Postgres - select non-blank non-null values from multiple ordered rows-CodePudding

There are lots of data coming from multiple sources that I need to group based on priority, but the data quality from those sources is different - they may be missing some data. The task is to group that data into a separate table, in as complete as possible way.

For example:

create table grouped_data (
  id serial primary key,
  type text,
  a text,
  b text,
  c int
);

create table raw_data (
  id serial primary key,
  type text,
  a text,
  b text,
  c int,
  priority int
);


insert into raw_data
(type, a,       b,         c,   priority)
values
('one', null,    '',        123, 1),
('one', 'foo',   '',        456, 2),
('one', 'bar',   'baz',     789, 3),
('two', null,    'two-b',   11,  3),
('two', '',      '',        33,  2),
('two', null,    'two-bbb', 22,  1);

Now I need to group records by type, order by priority, take the first non-null and non-empty value, and put it into grouped_data. In this case, value of a for group one would be foo because the row that holds that value have a higher priority than the one with bar. And c should be 123, as it has the highest prio. Same for group two, for each column we take the data that is non-null, non-empty, and has the highest priority, or fallback to null if no actual data present.

In the end, grouped_data is expected to have the following content:

('one', 'foo', 'baz',     123),
('two', null,  'two-bbb', 22)

I've tried grouping, sub-selects, MERGE, cross joins... Alas, my knowledge of PostgreSQL is not good enough to get it working. One thing I'd like to avoid, too - is going through columns one-by-one, since in the real world there are few dozens of columns to work with...

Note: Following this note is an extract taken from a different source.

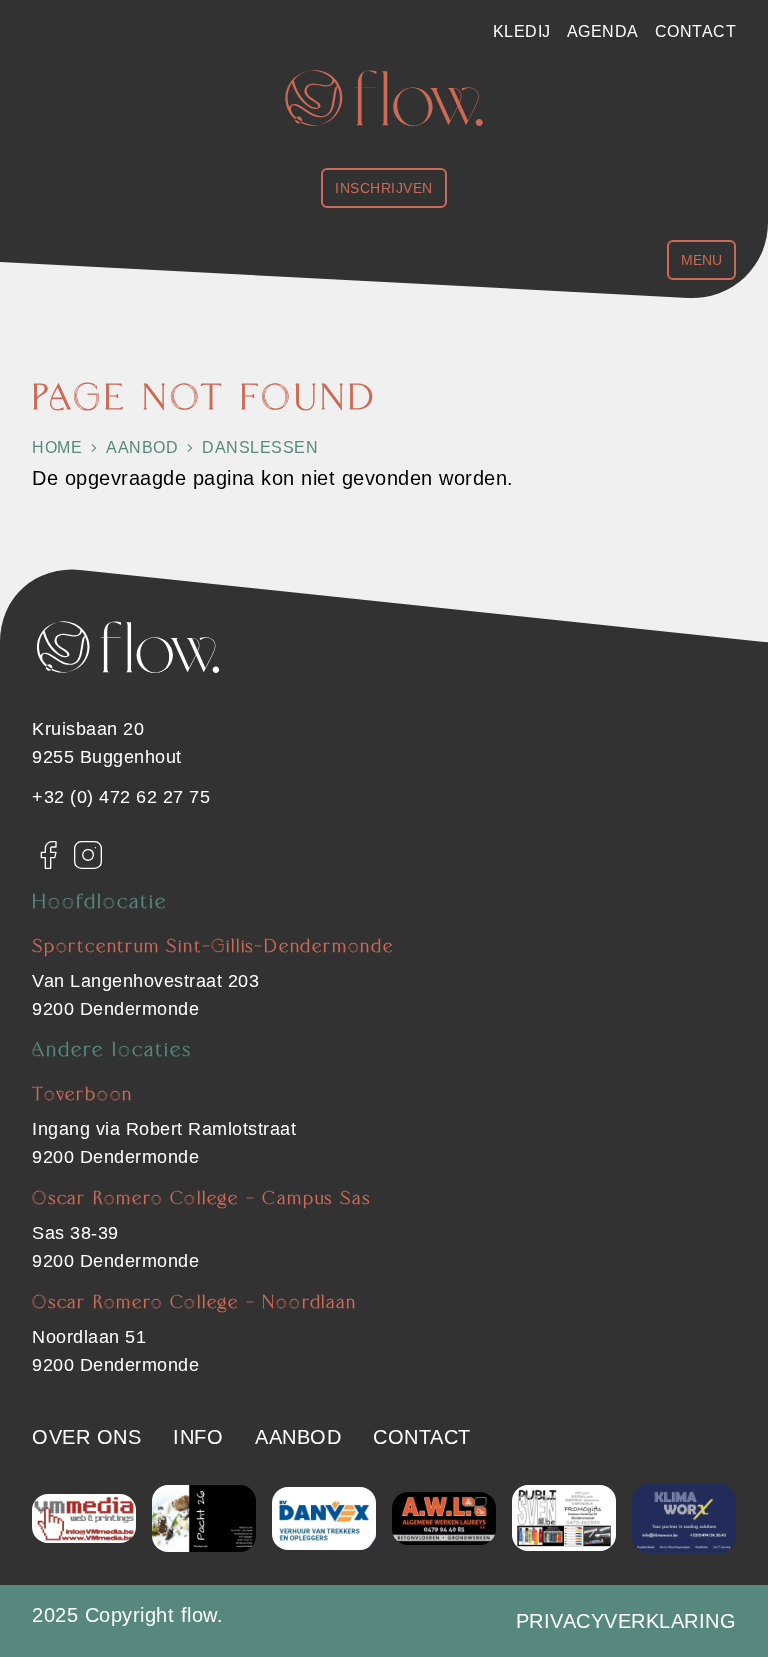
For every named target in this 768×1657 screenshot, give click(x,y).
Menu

A link to a fiddle I've been using to mess around with this: http://sqlfiddle.com/#!17/76699/1

CodePudding user response：

You should try this:

SELECT
       type,
       (array_agg(a ORDER BY priority ASC) FILTER (WHERE a IS NOT NULL AND a != ''))[1] as a,
       (array_agg(b ORDER BY priority ASC) FILTER (WHERE b IS NOT NULL AND b != ''))[1] as b,
       (array_agg(c ORDER BY priority ASC) FILTER (WHERE c IS NOT NULL))[1] as c
FROM raw_data GROUP BY type ORDER BY type;

CodePudding user response：

you can use window function first_value:

select distinct 
    type 
  , first_value(a) over (partition by type order by nullif(a,'') is null, priority) as a
  , first_value(b) over (partition by type order by nullif(b,'') is null, priority)  as b
  , first_value(c) over (partition by type order by priority) as c
from raw_data

CodePudding user response：

select distinct on (type) type, 
  first_value(a) over (partition by type order by (nullif(a, '') is null), priority) a, 
  first_value(b) over (partition by type order by (nullif(b, '') is null), priority) b, 
  first_value(c) over (partition by type order by (c is null), priority) c
from raw_data;

CodePudding user response：

This should also work.

WITH types(type) AS (
  SELECT DISTINCT
    type
  FROM raw_data
)
SELECT
  type,
  (SELECT a FROM raw_data WHERE a > '' AND raw_data.type = types.type ORDER BY priority LIMIT 1) AS a,
  (SELECT b FROM raw_data WHERE b > '' AND raw_data.type = types.type ORDER BY priority LIMIT 1) AS b,
  (SELECT c FROM raw_data WHERE c IS NOT NULL AND raw_data.type = types.type ORDER BY priority LIMIT 1) AS c
FROM types
ORDER BY type;